» What to work on
Translate this sentence from the sorted-squares problem into Spanish: "Given an integer array nums sorted in non-decreasing order, return an array of the squares of each number sorted in non-decreasing order."

Problem: Sorted Squares of an Array

Given an integer array nums sorted in non-decreasing order, return an array of the squares of each number sorted in non-decreasing order.

Example 1:

Input:

nums = [-4, -1, 0, 3, 10]

Output:

[0, 1, 9, 16, 100]

Explanation: After squaring the elements, the array becomes [16, 1, 0, 9, 100]. Sorting this results in [0, 1, 9, 16, 100].

Example 2:

Input:

nums = [-7, -3, 2, 3, 11]

Output:

[4, 9, 9, 49, 121]

Constraints:

• 1 <= nums.length <= 10^4
• -10^4 <= nums[i] <= 10^4
• nums is sorted in non-decreasing order.

Follow-up:

Squaring each element and sorting the new array is trivial. Can you find an O(n) solution using a different approach?

Approach:

Since the array is already sorted in non-decreasing order, squaring the elements results in an array where the smallest absolute values are at the two ends of the array (negative and positive values). To efficiently create the sorted array of squares, we can use a two-pointer approach:

1. Left pointer (left): Points to the beginning of the array (smallest absolute value).
2. Right pointer (right): Points to the end of the array (largest absolute value).

We compare the square of the elements at the two pointers (left and right). The larger square is placed at the current position in the result array, and we move the corresponding pointer inward. This ensures that we fill the result array from the largest to the smallest square.

» Data extract
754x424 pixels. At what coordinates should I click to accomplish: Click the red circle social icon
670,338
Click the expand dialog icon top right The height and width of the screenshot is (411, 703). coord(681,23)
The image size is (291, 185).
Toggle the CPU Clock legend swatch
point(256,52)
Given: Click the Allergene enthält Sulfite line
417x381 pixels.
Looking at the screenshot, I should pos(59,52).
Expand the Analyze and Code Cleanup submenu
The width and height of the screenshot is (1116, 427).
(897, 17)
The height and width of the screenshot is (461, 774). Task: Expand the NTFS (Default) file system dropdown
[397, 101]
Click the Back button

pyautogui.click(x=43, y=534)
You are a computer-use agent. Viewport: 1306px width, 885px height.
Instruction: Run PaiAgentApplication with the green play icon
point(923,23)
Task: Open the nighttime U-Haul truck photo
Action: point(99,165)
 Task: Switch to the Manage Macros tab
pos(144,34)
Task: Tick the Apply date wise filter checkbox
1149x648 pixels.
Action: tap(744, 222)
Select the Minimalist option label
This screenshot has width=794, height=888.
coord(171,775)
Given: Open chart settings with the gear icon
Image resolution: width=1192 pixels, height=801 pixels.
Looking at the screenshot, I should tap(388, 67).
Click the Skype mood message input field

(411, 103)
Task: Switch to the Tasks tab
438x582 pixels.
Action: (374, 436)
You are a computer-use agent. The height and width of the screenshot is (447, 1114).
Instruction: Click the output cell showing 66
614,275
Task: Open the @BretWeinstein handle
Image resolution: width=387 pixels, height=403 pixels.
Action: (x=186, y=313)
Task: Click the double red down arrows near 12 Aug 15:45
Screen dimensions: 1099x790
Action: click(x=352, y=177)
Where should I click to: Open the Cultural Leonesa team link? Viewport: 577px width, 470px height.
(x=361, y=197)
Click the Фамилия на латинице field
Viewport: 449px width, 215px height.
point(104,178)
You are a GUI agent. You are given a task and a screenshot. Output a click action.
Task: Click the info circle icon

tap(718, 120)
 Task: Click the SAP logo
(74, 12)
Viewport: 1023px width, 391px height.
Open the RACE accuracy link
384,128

» Exercise solution
Dado un arreglo de enteros nums ordenado de forma no decreciente, devuelve un arreglo con los cuadrados de cada número, ordenado de forma no decreciente.